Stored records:
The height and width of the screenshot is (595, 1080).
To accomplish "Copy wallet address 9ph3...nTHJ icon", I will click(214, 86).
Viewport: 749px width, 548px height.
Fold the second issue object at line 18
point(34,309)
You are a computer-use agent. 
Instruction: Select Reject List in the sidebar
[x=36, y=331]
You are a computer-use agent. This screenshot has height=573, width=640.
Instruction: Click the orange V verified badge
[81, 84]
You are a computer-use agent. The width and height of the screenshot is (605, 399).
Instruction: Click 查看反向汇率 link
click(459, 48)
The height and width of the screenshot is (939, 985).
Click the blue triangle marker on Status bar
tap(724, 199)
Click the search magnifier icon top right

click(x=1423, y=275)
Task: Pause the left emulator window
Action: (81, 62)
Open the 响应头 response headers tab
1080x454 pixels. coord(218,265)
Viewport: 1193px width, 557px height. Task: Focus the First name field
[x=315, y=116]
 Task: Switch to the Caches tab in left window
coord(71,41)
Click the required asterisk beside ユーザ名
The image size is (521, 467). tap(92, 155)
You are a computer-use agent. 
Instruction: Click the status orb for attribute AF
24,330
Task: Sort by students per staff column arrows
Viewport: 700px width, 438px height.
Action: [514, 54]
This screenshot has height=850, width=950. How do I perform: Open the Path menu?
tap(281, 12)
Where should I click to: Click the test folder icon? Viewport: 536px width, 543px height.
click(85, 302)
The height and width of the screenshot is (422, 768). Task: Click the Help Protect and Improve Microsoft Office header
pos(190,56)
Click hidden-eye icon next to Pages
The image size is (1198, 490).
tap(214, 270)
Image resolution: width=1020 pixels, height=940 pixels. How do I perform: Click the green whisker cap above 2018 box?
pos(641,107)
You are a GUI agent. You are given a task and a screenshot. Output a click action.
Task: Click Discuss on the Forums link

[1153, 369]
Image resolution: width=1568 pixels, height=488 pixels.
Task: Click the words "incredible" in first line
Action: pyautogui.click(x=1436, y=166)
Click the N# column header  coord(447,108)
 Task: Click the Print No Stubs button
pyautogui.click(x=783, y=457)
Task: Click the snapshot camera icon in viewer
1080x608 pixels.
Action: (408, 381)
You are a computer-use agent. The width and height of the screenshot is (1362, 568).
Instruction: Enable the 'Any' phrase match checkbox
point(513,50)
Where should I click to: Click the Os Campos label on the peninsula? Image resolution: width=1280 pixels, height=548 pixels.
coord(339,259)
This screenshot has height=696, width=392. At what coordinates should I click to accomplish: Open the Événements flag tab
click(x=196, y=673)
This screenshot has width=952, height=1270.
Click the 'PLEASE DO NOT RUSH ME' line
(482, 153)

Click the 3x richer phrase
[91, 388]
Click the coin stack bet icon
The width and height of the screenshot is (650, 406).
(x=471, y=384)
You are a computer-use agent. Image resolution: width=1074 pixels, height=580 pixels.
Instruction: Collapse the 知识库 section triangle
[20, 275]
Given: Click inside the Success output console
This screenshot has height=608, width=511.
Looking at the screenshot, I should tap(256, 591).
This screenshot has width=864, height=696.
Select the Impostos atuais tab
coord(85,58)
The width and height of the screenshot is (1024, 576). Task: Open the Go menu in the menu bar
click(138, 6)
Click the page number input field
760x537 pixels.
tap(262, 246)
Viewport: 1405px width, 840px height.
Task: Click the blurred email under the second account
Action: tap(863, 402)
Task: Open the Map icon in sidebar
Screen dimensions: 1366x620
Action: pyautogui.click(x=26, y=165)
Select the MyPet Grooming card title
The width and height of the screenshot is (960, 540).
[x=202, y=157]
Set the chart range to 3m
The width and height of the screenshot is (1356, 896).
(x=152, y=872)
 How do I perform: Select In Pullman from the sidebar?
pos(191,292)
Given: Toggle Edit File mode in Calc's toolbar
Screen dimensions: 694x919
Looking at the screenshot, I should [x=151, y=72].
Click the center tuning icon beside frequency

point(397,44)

Work instruction.
Write down every line of the data above that includes the string "computer".

Written solution.
You are a computer-use agent. 
You are a computer-use agent. This screenshot has height=573, width=640.
You are a computer-use agent. The width and height of the screenshot is (605, 399).
You are a computer-use agent. 
You are a computer-use agent. The width and height of the screenshot is (1362, 568).
You are a computer-use agent. Image resolution: width=1074 pixels, height=580 pixels.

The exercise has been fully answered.